States in the West and Midwest are generally the most well-rested, while Southern states had fewer people getting seven or more hours of sleep.
Roughly one in three adults in the U.S. don't get enough sleep, according to data from the Centers for Disease Control and Prevention. The CDC report notes that only 65.2 percent of adults average seven or more hours of shut-eye per night -- the recommended amount.
Whether it's from the ubiquitous presence of screens or stressful work environments, it's clear that America has a sleep problem. That can have serious consequences. Beyond feeling tired and fatigued, lack of sleep has been linked to numerous health issues including diabetes, obesity and cardiovascular disease.
While Americans on the whole could be doing better in terms of getting more sleep, some states are worse than others. To find where people are getting the most and least amount of sleep, HealthGrove, a health data site by Graphiq, turned to the CDC's 2014 Behavioral Risk Factor Surveillance System.

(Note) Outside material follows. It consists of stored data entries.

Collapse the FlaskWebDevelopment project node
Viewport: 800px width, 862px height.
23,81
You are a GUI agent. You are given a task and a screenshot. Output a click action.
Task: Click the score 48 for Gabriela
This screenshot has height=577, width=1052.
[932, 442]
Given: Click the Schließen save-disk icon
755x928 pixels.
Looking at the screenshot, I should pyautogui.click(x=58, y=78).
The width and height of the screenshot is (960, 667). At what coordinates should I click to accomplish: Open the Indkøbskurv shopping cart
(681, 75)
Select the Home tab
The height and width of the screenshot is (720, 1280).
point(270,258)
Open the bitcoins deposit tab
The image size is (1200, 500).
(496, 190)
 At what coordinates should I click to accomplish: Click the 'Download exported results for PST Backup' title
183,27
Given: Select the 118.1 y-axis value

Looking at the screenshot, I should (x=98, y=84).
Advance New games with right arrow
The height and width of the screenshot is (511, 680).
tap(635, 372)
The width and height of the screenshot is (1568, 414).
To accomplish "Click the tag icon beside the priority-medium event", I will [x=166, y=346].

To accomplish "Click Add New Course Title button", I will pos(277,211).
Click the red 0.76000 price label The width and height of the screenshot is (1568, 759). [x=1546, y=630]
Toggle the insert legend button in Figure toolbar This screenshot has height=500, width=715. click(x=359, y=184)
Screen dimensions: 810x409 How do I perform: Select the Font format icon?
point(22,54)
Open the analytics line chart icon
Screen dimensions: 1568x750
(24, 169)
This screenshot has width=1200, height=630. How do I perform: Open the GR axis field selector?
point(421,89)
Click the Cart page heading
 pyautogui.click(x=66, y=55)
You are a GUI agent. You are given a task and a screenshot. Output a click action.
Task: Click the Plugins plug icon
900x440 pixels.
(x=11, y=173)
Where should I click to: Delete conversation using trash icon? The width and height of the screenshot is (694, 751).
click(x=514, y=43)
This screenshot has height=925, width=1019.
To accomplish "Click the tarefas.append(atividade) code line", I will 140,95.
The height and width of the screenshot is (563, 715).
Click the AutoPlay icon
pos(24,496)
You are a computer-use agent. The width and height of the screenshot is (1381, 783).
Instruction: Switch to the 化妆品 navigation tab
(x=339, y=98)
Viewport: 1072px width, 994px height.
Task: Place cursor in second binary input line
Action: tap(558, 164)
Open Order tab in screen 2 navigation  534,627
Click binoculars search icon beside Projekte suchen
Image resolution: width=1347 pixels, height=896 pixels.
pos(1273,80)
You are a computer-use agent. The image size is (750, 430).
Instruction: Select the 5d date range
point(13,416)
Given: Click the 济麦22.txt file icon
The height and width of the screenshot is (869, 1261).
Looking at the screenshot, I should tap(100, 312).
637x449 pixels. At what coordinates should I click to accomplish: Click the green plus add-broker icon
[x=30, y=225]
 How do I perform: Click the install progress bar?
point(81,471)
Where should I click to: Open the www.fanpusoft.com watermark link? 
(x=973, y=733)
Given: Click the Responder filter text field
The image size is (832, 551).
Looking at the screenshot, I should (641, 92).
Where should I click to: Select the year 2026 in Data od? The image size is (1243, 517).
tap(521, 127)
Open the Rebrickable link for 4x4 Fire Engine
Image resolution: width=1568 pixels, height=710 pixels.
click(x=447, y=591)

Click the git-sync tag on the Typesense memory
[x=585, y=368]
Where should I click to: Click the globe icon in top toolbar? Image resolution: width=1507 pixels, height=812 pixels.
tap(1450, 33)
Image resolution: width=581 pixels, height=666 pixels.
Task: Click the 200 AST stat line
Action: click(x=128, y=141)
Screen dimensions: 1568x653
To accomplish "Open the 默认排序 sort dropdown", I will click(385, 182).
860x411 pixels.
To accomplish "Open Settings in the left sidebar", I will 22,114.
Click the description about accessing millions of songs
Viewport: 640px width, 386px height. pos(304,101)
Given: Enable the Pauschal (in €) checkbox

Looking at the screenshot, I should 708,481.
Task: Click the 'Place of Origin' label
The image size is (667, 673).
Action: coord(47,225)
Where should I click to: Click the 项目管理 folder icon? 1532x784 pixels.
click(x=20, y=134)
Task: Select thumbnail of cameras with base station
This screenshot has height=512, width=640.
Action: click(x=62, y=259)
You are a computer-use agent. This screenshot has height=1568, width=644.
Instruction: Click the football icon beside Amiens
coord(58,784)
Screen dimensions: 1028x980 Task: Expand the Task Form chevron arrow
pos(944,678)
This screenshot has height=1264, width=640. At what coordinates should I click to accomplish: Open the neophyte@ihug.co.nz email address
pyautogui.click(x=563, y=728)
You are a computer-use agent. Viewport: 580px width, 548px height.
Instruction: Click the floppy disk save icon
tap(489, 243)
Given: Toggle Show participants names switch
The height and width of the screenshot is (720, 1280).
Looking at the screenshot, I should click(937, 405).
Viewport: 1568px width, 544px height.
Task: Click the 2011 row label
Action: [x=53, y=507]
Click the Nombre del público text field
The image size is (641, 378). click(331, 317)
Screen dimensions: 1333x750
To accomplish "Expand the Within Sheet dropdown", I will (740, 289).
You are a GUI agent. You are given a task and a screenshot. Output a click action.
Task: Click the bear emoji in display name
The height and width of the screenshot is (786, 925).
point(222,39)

BRFSS is one of the most comprehensive health surveys released, collecting responses from more than 400,000 Americans every year in all 50 states. One of the questions asked is: "On average, how many hours of sleep do you get in a 24-hour period?" HealthGrove ranked states (and the District of Columbia) by the percentage of people who answered seven hours or more. Ties were broken by the number of respondents. State population figures from the U.S. Census Bureau were also included for reference.
Interestingly, states in the West and Midwest are generally the most well-rested, while Southern states had fewer people getting seven or more hours of sleep. Of the top 10 states getting the least sleep, five -- West Virginia, South Carolina, Georgia, Alabama and Kentucky -- are located in the South.
Note: The sleep figures in the BRFSS report are self-reported and were not corroborated through objective measurements. The BRFSS figures are age-adjusted.